* **Required work**:
[A] For each statement about the proof excerpt below, say yes or no depending on whether it agrees with the excerpt, and quote the words that decide it. (i) The limiting step is justified by Slutsky's lemma. (ii) The O_p term goes to zero in probability no faster than 1/√n. (iii) The normal limit of the scaled vector is credited to Slutsky's lemma.
[B] Using the proof excerpt below, answer each question:
(i) What does the excerpt call the matrix Σ in the normal limit?
(ii) At least how fast does the O_p term go to zero in probability?
(iii) Besides the joint Gaussian convergence, which theorem does the excerpt cite as the reason the result follows?

* **Extracted text**:
· · · · · · ·
Define the vector \(\varvec{z}_t = \left[ \begin{matrix} h_{\text {nm}}(x_t) \\ h_{\text {dm}}(x_t) \end{matrix} \right] ,\) and let \(\widetilde{\varvec{z}}_n = \sqrt{n} \left( \frac{1}{n} \sum _{t = 1}^n \varvec{z}_t - \mathbb {E}_{\pi }(\varvec{z}_t)\right) .\) Then by Theorem 2, \(\widetilde{\varvec{z}}_n \xrightarrow {\mathcal {D}} \mathrm{Normal}(0,\varvec{\Sigma }),\) where \(\varvec{\Sigma }\) is the correlation matrix, whose formula given in Theorem 2. Let \(\widetilde{\varvec{z}}_n = (\widetilde{\varvec{z}}^1_n,\widetilde{\varvec{z}}^2_n).\) Then we have
$$\begin{aligned} {\frac{\sum _{t=1}^n h_{\text {nm}}(x_t)}{\sum _{t=1}^n h_{\text {dm}}(x_t)}}&= \frac{\frac{1}{\sqrt{n}} \widetilde{\varvec{z}}^1_n + \mu _{h_{\text {nm}}}}{\frac{1}{\sqrt{n}} \widetilde{\varvec{z}}^2_n + \mu _{h_{\text {dm}}}}\\&= \frac{\widetilde{\varvec{z}}^1_n + \sqrt{n} \mu _{h_{\text {nm}}} }{\widetilde{\varvec{z}}^2_n + \sqrt{n} \mu _{h_{\text {dm}}}} = \frac{ \widetilde{\varvec{z}}^1_n + \sqrt{n} \mu _{h_{\text {nm}}}}{\sqrt{n} \mu _{h_{\text {dm}}} \left(1 + \frac{\widetilde{\varvec{z}}^2_n}{\sqrt{n} \mu _{h_{\text {dm}}}}\right)} \\&= \frac{1}{\sqrt{n} \mu _{h_{\text {dm}}}} \left(\widetilde{\varvec{z}}^1_n - \frac{\widetilde{\varvec{z}}^1_n\widetilde{\varvec{z}}^2_n}{\sqrt{n} \mu _{h_{\text {dm}}}} + \sqrt{n} \mu _{h_{\text {nm}}} - \frac{\widetilde{\varvec{z}}^2_n \mu _{h_{\text {nm}}}}{\mu _{h_{\text {dm}}}} + \mathcal {O}_p\left(\frac{1}{\sqrt{n}}\right)\right), \end{aligned}$$
where \(\mathcal O_p(\frac{1}{\sqrt{n}})\) is a term that goes to zero in probability at least as fast as \(\frac{1}{\sqrt{n}},\) and \(\mu _{h_{\text {nm}}},\mu _{h_{\text {dm}}}\) are, respectively, \(\mathbb E_{\pi }(h_{\text {nm}})\) and \(\mathbb E_{\pi }(h_{\text {dm}}).\) Then
$$\begin{aligned} {\lim _{n\rightarrow \infty } \mathcal L \left( \sqrt{n} \left( \frac{\sum _{t=1}^n f^{'}(X_t)}{\sum _{t=1}^n g(X_t)} - \frac{\mu _{f^{'}}}{\mu _g}\right) \right) }= & {} \lim _{n\rightarrow \infty } \mathcal L \left( \frac{1}{\mu _g} \left( \widetilde{\varvec{z}}^1_n - \widetilde{\varvec{z}}^2_n \frac{\mu _{f^{'}}}{\mu _{g}}\right) \right) , \end{aligned}$$
by Slutsky’s lemma [16]. The result then follows since \((\widetilde{\varvec{z}}^1_n,\widetilde{\varvec{z}}^2_n)\) converges to jointly Gaussian random variable, and by continuous mapping theorem. \(\square \)
· · · · · · ·
* **Given data**:
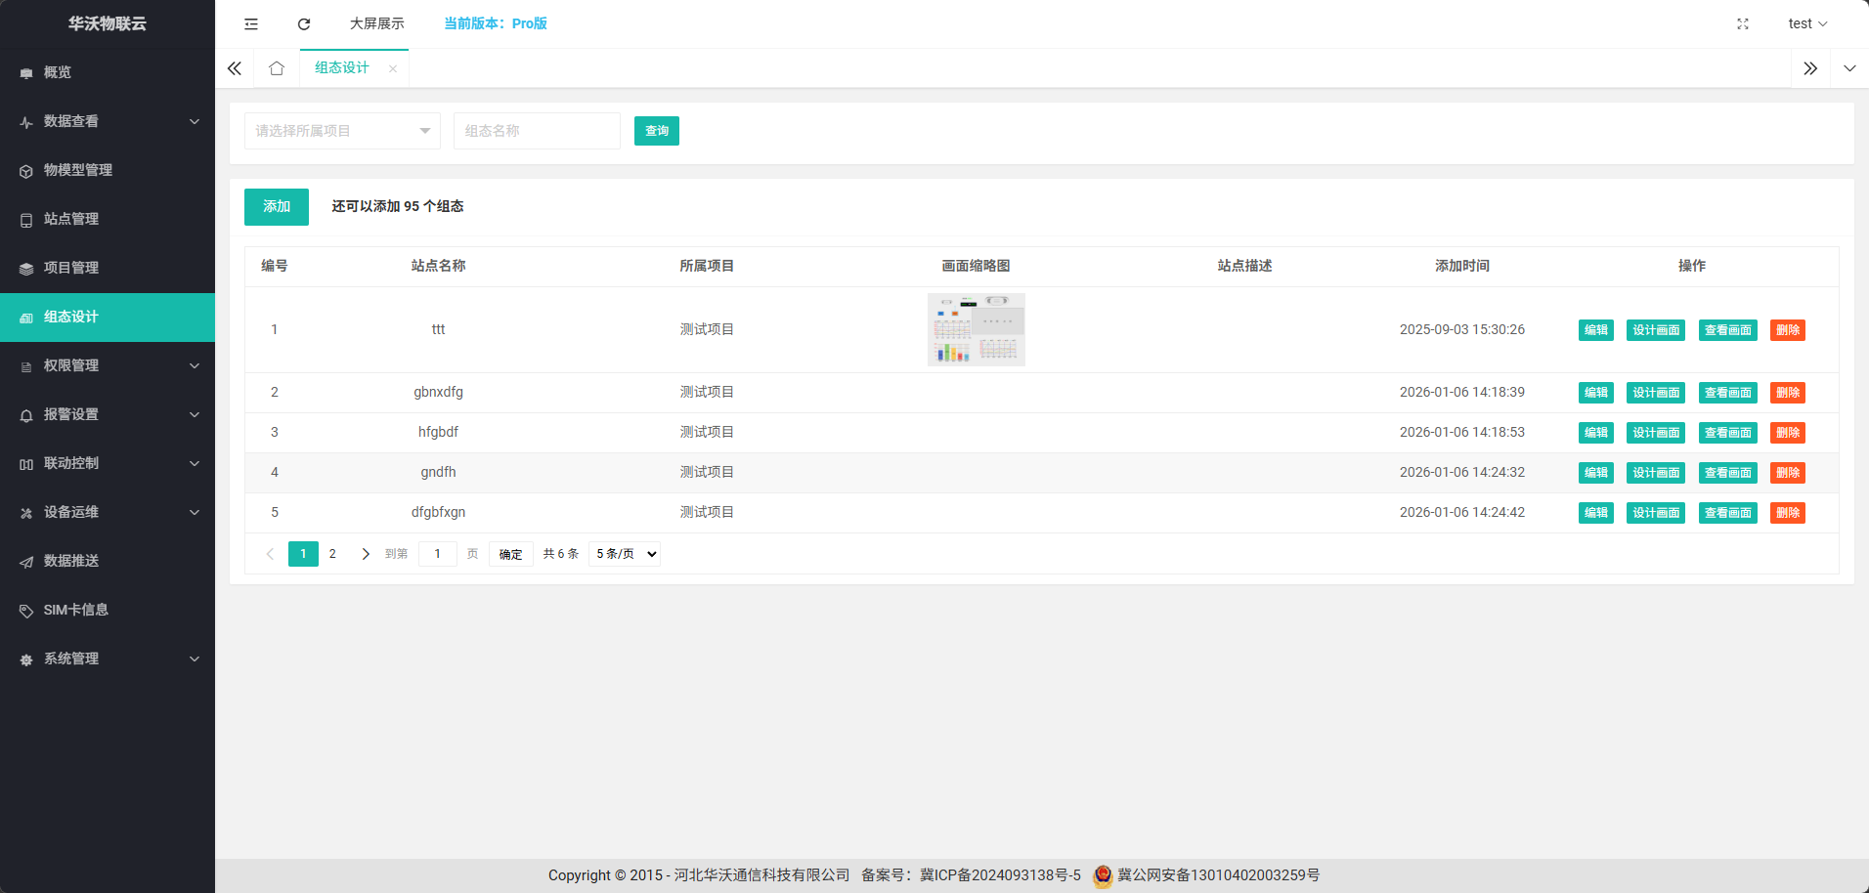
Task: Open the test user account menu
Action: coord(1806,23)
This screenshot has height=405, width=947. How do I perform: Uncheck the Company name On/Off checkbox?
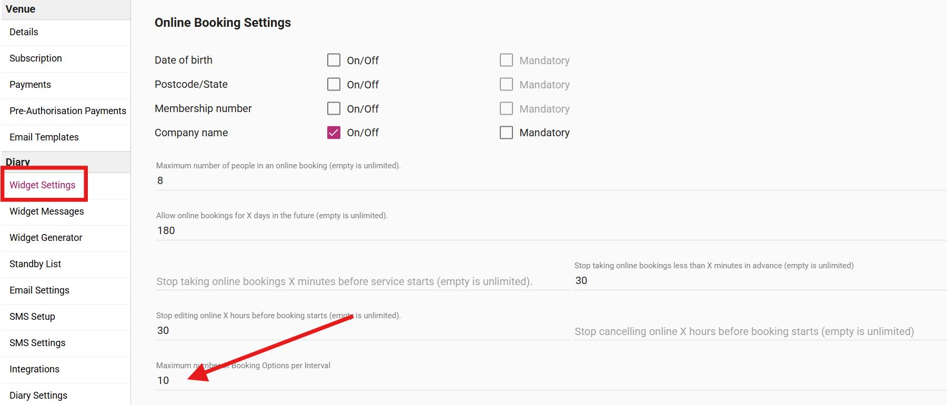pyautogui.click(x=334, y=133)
· · · · · · ·
* **Exercise responses**:
[A]
(i) Yes: "by Slutsky’s lemma [16]"
(ii) No: "is a term that goes to zero in probability at least as fast as"
(iii) No: "Then by Theorem 2"

[B]
(i) The correlation matrix
(ii) At least as fast as 1/√n
(iii) The continuous mapping theorem